• Record list:
_____

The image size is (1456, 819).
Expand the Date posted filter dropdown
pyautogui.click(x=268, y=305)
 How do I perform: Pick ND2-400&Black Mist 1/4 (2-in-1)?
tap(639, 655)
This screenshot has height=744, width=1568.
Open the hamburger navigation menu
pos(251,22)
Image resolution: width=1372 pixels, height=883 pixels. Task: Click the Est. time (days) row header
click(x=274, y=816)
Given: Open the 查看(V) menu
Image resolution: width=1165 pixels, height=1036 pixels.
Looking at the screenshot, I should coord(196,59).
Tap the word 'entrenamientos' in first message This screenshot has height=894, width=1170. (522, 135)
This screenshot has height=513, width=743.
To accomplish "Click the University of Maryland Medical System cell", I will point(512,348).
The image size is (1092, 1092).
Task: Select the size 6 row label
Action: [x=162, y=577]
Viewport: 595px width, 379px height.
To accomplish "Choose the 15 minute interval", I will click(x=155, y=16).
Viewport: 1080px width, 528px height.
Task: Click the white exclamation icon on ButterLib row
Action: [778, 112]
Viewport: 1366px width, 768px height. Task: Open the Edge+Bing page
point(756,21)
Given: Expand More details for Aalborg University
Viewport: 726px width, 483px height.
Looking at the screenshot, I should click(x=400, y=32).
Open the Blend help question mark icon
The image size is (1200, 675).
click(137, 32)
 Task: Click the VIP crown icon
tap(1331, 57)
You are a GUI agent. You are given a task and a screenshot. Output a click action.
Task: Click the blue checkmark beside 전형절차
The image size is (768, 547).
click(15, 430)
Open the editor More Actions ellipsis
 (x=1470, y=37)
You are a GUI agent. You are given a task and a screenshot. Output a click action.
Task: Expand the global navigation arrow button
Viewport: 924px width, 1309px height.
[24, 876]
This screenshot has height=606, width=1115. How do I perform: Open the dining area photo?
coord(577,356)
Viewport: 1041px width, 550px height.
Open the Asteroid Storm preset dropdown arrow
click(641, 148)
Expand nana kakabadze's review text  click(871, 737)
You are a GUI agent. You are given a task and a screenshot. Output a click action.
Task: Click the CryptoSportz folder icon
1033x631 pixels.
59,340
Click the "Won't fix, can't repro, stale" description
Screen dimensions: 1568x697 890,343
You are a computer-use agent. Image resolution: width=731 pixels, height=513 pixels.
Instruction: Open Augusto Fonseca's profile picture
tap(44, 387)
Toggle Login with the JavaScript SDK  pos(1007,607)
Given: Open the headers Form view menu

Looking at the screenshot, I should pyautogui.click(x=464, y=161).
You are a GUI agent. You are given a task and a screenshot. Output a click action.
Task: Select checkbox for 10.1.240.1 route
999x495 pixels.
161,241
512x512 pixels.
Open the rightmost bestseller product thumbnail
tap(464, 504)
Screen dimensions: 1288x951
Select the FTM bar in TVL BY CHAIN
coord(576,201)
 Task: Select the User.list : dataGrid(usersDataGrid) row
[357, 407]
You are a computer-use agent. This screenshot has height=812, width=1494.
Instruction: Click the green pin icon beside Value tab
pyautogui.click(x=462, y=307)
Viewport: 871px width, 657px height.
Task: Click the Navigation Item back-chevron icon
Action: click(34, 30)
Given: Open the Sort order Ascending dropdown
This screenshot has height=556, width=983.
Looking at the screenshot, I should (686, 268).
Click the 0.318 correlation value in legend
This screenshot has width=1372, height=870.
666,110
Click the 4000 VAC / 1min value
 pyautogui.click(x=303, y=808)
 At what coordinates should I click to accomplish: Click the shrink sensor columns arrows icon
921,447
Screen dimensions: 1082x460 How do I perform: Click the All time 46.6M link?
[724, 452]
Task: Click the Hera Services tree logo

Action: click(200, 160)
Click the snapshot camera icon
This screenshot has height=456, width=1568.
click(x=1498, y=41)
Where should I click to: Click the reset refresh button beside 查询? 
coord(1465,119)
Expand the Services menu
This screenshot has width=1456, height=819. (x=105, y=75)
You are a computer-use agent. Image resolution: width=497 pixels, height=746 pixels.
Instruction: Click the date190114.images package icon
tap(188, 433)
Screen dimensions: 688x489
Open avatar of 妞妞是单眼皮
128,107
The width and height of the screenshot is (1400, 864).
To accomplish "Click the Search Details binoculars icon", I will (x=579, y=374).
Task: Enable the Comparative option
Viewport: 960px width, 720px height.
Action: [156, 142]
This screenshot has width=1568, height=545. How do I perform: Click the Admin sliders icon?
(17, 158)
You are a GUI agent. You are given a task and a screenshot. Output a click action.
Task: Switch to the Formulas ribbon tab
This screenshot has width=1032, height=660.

_____

• Task directions: Rewrite all of the items above, changing every "Image resolution" to "Screen resolution" and leaving everything else the same.

• Exercise output:
The image size is (1456, 819).
Expand the Date posted filter dropdown
pyautogui.click(x=268, y=305)
 How do I perform: Pick ND2-400&Black Mist 1/4 (2-in-1)?
tap(639, 655)
This screenshot has height=744, width=1568.
Open the hamburger navigation menu
pos(251,22)
Screen resolution: width=1372 pixels, height=883 pixels. Task: Click the Est. time (days) row header
click(x=274, y=816)
Given: Open the 查看(V) menu
Screen resolution: width=1165 pixels, height=1036 pixels.
Looking at the screenshot, I should coord(196,59).
Tap the word 'entrenamientos' in first message This screenshot has height=894, width=1170. (522, 135)
This screenshot has height=513, width=743.
To accomplish "Click the University of Maryland Medical System cell", I will point(512,348).
The image size is (1092, 1092).
Task: Select the size 6 row label
Action: [x=162, y=577]
Viewport: 595px width, 379px height.
To accomplish "Choose the 15 minute interval", I will click(x=155, y=16).
Viewport: 1080px width, 528px height.
Task: Click the white exclamation icon on ButterLib row
Action: [778, 112]
Viewport: 1366px width, 768px height. Task: Open the Edge+Bing page
point(756,21)
Given: Expand More details for Aalborg University
Viewport: 726px width, 483px height.
Looking at the screenshot, I should click(x=400, y=32).
Open the Blend help question mark icon
The image size is (1200, 675).
click(137, 32)
 Task: Click the VIP crown icon
tap(1331, 57)
You are a GUI agent. You are given a task and a screenshot. Output a click action.
Task: Click the blue checkmark beside 전형절차
The image size is (768, 547).
click(15, 430)
Open the editor More Actions ellipsis
 (x=1470, y=37)
You are a GUI agent. You are given a task and a screenshot. Output a click action.
Task: Expand the global navigation arrow button
Viewport: 924px width, 1309px height.
[24, 876]
This screenshot has height=606, width=1115. How do I perform: Open the dining area photo?
coord(577,356)
Viewport: 1041px width, 550px height.
Open the Asteroid Storm preset dropdown arrow
click(641, 148)
Expand nana kakabadze's review text  click(871, 737)
You are a GUI agent. You are given a task and a screenshot. Output a click action.
Task: Click the CryptoSportz folder icon
1033x631 pixels.
59,340
Click the "Won't fix, can't repro, stale" description
Screen dimensions: 1568x697 890,343
You are a computer-use agent. Screen resolution: width=731 pixels, height=513 pixels.
Instruction: Open Augusto Fonseca's profile picture
tap(44, 387)
Toggle Login with the JavaScript SDK  pos(1007,607)
Given: Open the headers Form view menu

Looking at the screenshot, I should pyautogui.click(x=464, y=161).
You are a GUI agent. You are given a task and a screenshot. Output a click action.
Task: Select checkbox for 10.1.240.1 route
999x495 pixels.
161,241
512x512 pixels.
Open the rightmost bestseller product thumbnail
tap(464, 504)
Screen dimensions: 1288x951
Select the FTM bar in TVL BY CHAIN
coord(576,201)
 Task: Select the User.list : dataGrid(usersDataGrid) row
[357, 407]
You are a computer-use agent. This screenshot has height=812, width=1494.
Instruction: Click the green pin icon beside Value tab
pyautogui.click(x=462, y=307)
Viewport: 871px width, 657px height.
Task: Click the Navigation Item back-chevron icon
Action: click(34, 30)
Given: Open the Sort order Ascending dropdown
This screenshot has height=556, width=983.
Looking at the screenshot, I should (686, 268).
Click the 0.318 correlation value in legend
This screenshot has width=1372, height=870.
666,110
Click the 4000 VAC / 1min value
 pyautogui.click(x=303, y=808)
 At what coordinates should I click to accomplish: Click the shrink sensor columns arrows icon
921,447
Screen dimensions: 1082x460 How do I perform: Click the All time 46.6M link?
[724, 452]
Task: Click the Hera Services tree logo

Action: click(200, 160)
Click the snapshot camera icon
This screenshot has height=456, width=1568.
click(x=1498, y=41)
Where should I click to: Click the reset refresh button beside 查询? 
coord(1465,119)
Expand the Services menu
This screenshot has width=1456, height=819. (x=105, y=75)
You are a computer-use agent. Screen resolution: width=497 pixels, height=746 pixels.
Instruction: Click the date190114.images package icon
tap(188, 433)
Screen dimensions: 688x489
Open avatar of 妞妞是单眼皮
128,107
The width and height of the screenshot is (1400, 864).
To accomplish "Click the Search Details binoculars icon", I will (x=579, y=374).
Task: Enable the Comparative option
Viewport: 960px width, 720px height.
Action: [156, 142]
This screenshot has width=1568, height=545. How do I perform: Click the Admin sliders icon?
(17, 158)
You are a GUI agent. You are given a task and a screenshot. Output a click action.
Task: Switch to the Formulas ribbon tab
This screenshot has width=1032, height=660.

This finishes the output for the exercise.